Oil Hits Three-Month High on Saudi Cuts, U.S.-China Talks

American Energy Coalition - February 21st, 2019

"U.S. oil prices rose to a three-month high Tuesday, fueled by production cuts from Saudi Arabia and other producers and continued optimism over U.S.-China trade negotiations", according to a story in yesterday's Wall Street Journal.

"...U.S. stock markets edged higher most of the session Tuesday after a three-day weekend, as investors focused on another round of U.S.-China trade talks that moved back to Washington this week from Beijing. Those gains seemed to create broad-market risk appetite, pushing oil prices higher."

"“Much of the near-term outlook continues to focus on trade talks between the U.S. and China, with a recent turn towards more optimistic rhetoric helping to alleviate some of the broad demand concerns hanging over the market in recent months,” said Robbie Fraser, global commodity analyst at Schneider Electric in Louisville."
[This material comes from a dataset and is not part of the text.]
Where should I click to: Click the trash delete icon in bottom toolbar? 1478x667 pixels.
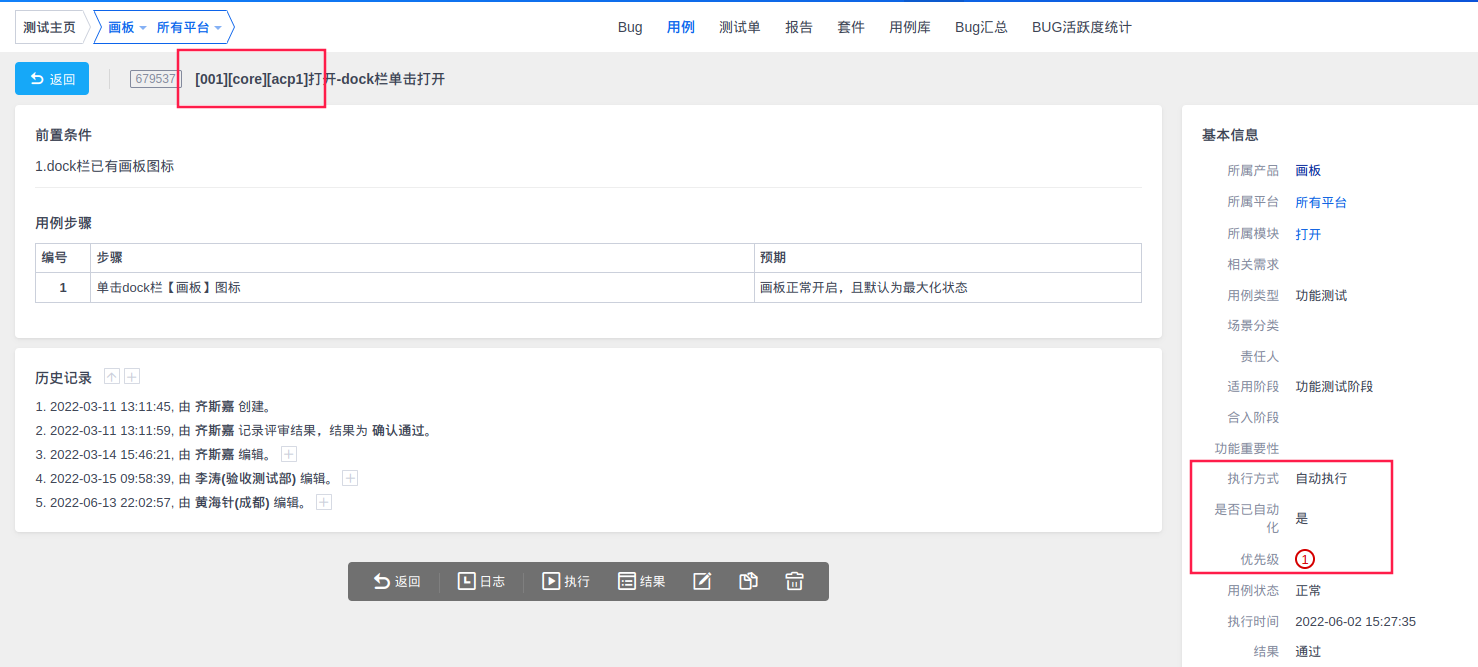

"Oil prices could continue to take their cues on the U.S.-China trade issue from stock markets, said Michael Poulsen, analyst at consulting firm Global Risk Management. “In the short run, it’s macro driven and also strongly linked to developments in equities,” he said", reports the Jouranl Story.

"Crude-oil volumes shipped from major producer Saudi Arabia fell in the first half of February to 6.2 million barrels a day, down 1.3 million barrels a day from the previous month, according to data published by ship tracking firm Kpler on Monday. The data confirmed comments from the kingdom’s oil minister who said earlier this month that the country would further cut output. Kpler data showed fewer shipments had been destined for the U.S., India, Thailand and South Korea in particular. “There is also evidence that Saudi Arabia has increased refinery throughput so far through February,” said Kpler, adding that departures of oil products have spiked to 1.56 million barrels a day, up 0.19 million barrels in the month."

"Cuts implemented at the start of the year by the Organization of the Petroleum Exporting Countries and its allies, led by Russia, are having an impact, with Saudi Arabia exceeding its targets, analysts said. “Saudi Arabia’s production cuts by more than the required level also serve to offset the lack of compliance by countries like Iraq,” said Commerzbank in a daily note. The OPEC and non-OPEC joint ministerial monitoring committee, or JMMC, which monitors participating countries’ conformity levels to the cuts agreement, is due to meet in Azerbaijan on March 18..." says the WSJ.